I was going to write a post doing just that; COMPLAINING! I have had such a rough few days that I just wanted to quit on everything. It took everything I had to smile and be happy today when deep down inside I wanted to scream bloody murder.
After finally arriving home after a long, hot, tiring day I of course go on my laptop. Did the usual. Ate some BANGIN dinner my mom cooked, checked my e-mail, checked my FaceBook and relaxed. I put up a post on FaceBook that said just this....
"I DONT NEED TO EXPLAIN MYSELF TO ANYONE. IM TIRED AND HAVE BEEN ILL. IF YA CANT EXCEPT THAT , AND THAT BEING I "DISSAPEAR" LIKE SOME OF YA SAY THEN GET OUT MY LIFE. I DONT NEED TO EXPLAIN MY MEDICAL ISSUES TO ANYONE, ANYONEEEEEE."
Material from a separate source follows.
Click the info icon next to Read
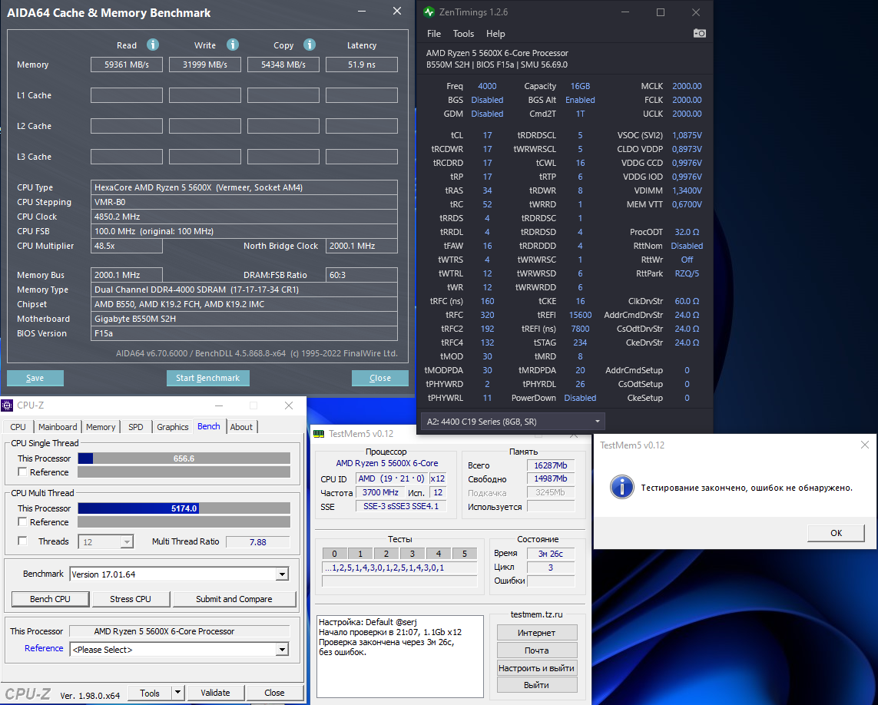The width and height of the screenshot is (878, 705). tap(153, 45)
I was angry as you can clearly see with all the CAPS. There are just times when enough is enough. So I vented with my word vomit.
But after venting I came across this video and had re-evaluate my emotions. We are only human and have every legal right to complain about things that hurt us or make us feel bad. But do we sometimes complain too much? Where we just sound miserable and never satisfied? I often tell the children I work with or my peers think twice before you complain but yet today I was guilty of it. Here is a clear example on why we should not complain and have more gratitude of the things we already have in our lives. God bless this young man. Watching this I cried. I cried because I felt ashamed of even complaining, I cried because I felt so blessed, I cried because his gift moved my heart, I cried for several reasons. But my tears were not for myself but for how amazed I am of this miracle.
At the end of the day we are all human and make mistakes. It is okay just don't lose yourself in it.